Deutschland und Weltreligionen – Germany and world religions Posted by Sandra Rösner on Feb 16, 2011 in Culture, Language, Traditions
Recently I was talking to my Australian friend and I asked him what he finds interesting about the German culture. He broached the subject religion. He told me that he had noticed a trend of Atheism in the newly formed states of Germany. This trend is grounded in the history of East Germany.
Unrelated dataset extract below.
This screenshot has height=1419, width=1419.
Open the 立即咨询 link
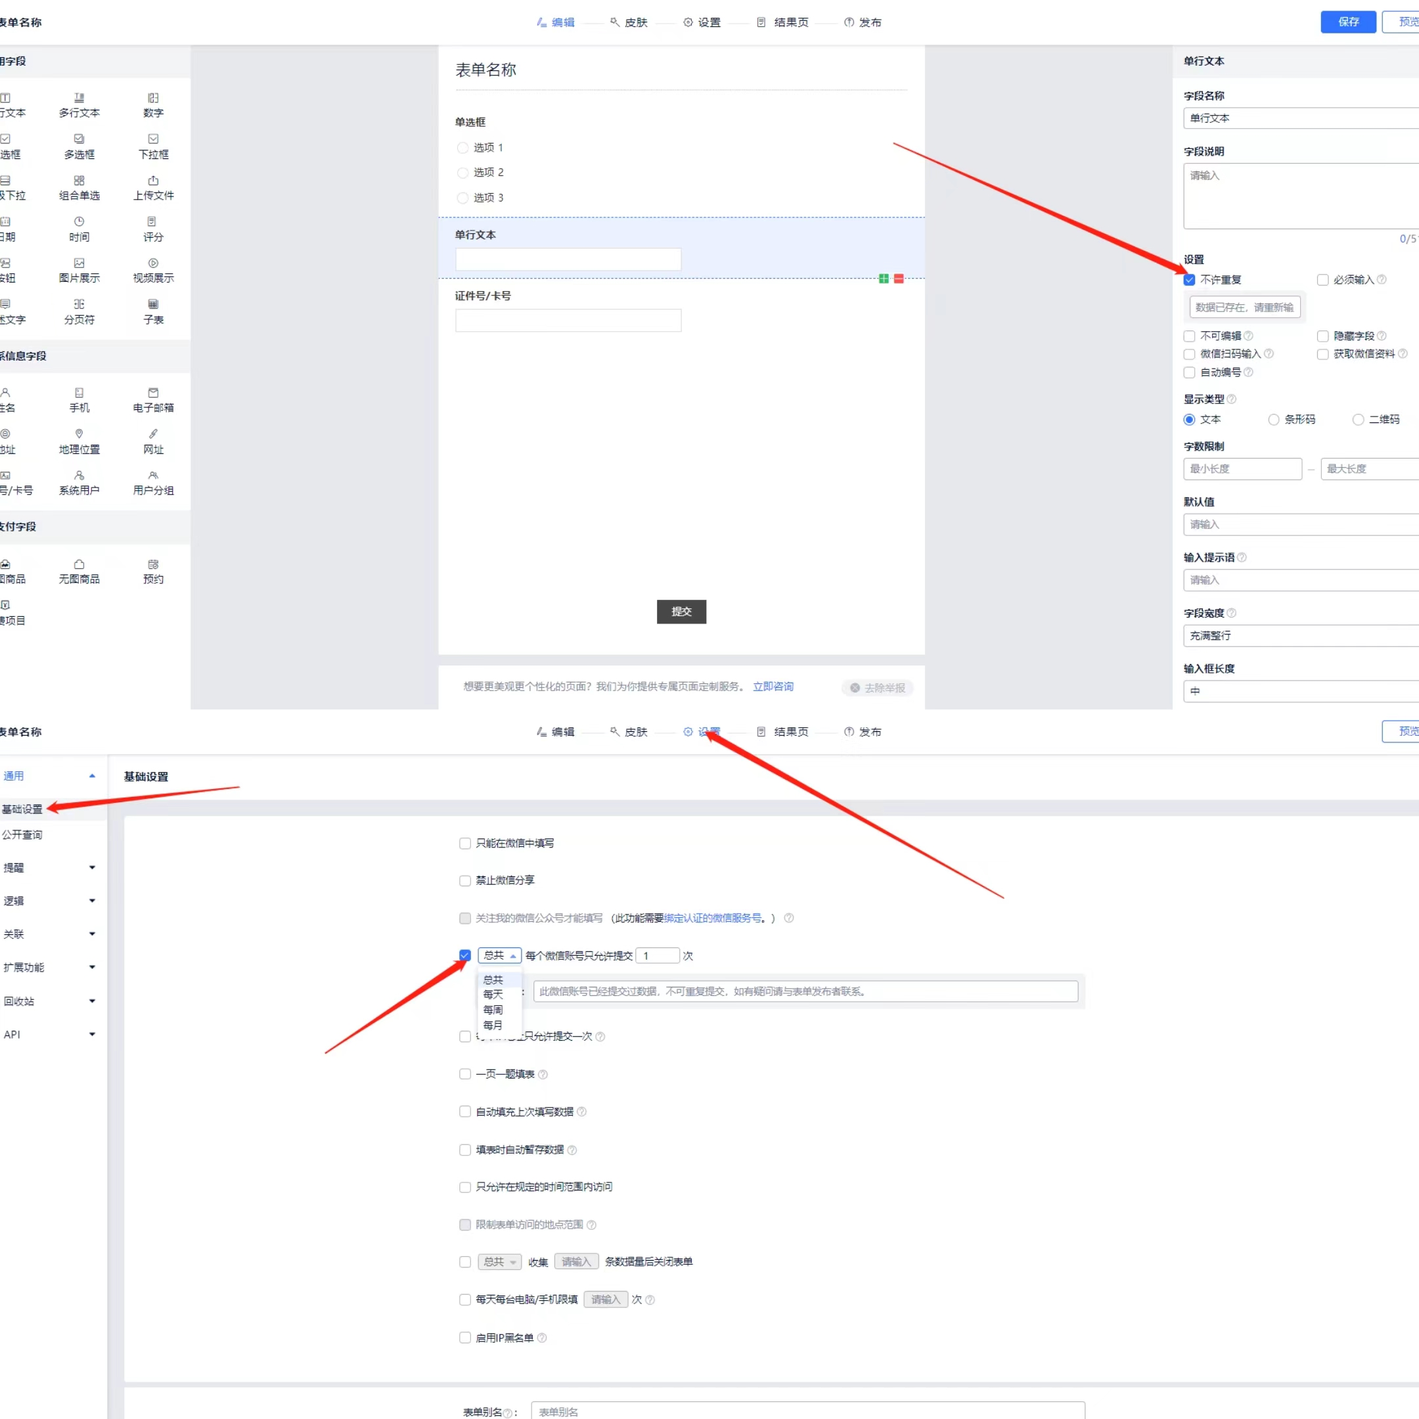tap(773, 687)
When in 1949 the German Democratic Republic was founded, 92% of its population were Christians. The two largest religious communities were Protestants and Catholics. During the socialistic regime of the GDR, a non-religious conception of the world was propagated and religious believers and churches were repressed. This form of de-christianization seemed to work. In 1964, 68 % of the citizens of the GDR stated that they belonged to a Christian denomination, whereas in 1990, at the time of the reunification, only 25% of the people avowed themselves Christians.
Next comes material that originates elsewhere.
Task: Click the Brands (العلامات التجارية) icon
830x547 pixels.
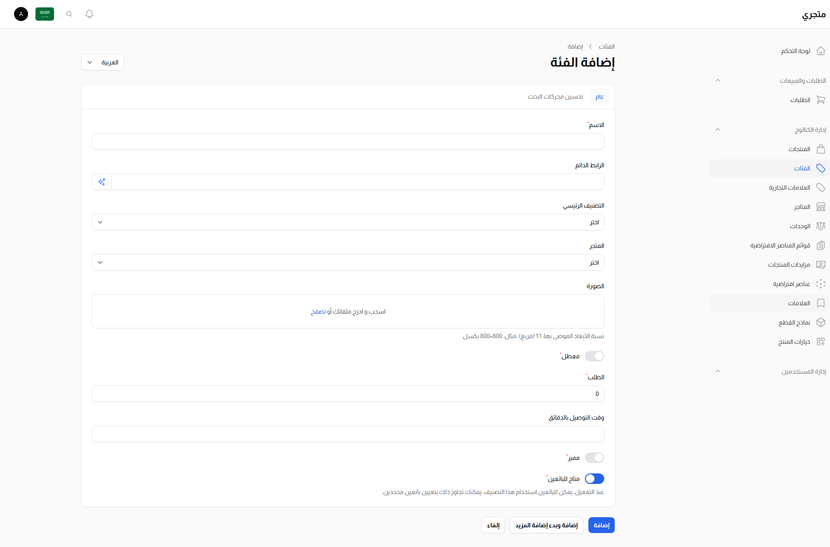Action: pos(821,187)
Although religion seems to play a minor role in the newly formed states, in comparison to the old West German states, it does not mean that you would only meet people who do not believe in God. It is true that religion in this part of Germany is a private matter rather than a public one.
Moreover, you can find other religions in Germany nowadays, too. According to my search on the internet, there are about 60 million Christians, 5 million Muslims, 250,000 Buddhists, 200,000 Jews, and 90,000 Hindus living in Germany. About 30,000 people are undenominational and the rest belongs to other religious communities.
Below you can find a very easy text in German, which I wrote to give you the chance to practice your reading skills. In my next post I will give you the English translation and a vocabulary list, so that you check if you got everything right.
Das Christentum, das Judentum, der Hinduismus, der Buddhismus und der Islam gehören zu den Weltreligionen. Jede dieser Religionen hat ihr eigenes Gotteshaus. Christen gehen in die Kirche. Muslime beten in der Moschee. Hindus besuchen den Tempel. Juden treffen sich in der Synagoge. Buddhisten gehen in den Tempel oder in die Pagode.
Die Zehn Gebote sind das Glaubensbekenntnis des Christentums und des Judentums. Die Fünf Säulen des Islams sind die grundlegenden Praktiken des Islams. Die Vier Edlen Wahrheiten und der Edle achtfache Pfad sind das Glaubensbekenntnis des Buddhismus. Der Hinduismus hat kein allgemeingültiges Glaubensbekenntnis.
Jede dieser Religionen hat ebenso ihre eigenen Geistlichen. Der Pfarrer hält Predigten für Christen. Der Rabbi lehrt die religiöse Lehre des Judentums. Der Muezzin ruft alle Muslime zum Gebet. Der Dalai Lama ist der politische und religiöse Führer der tibetischen Buddhisten. Der Brahmane lehrt den Hindus den Veda.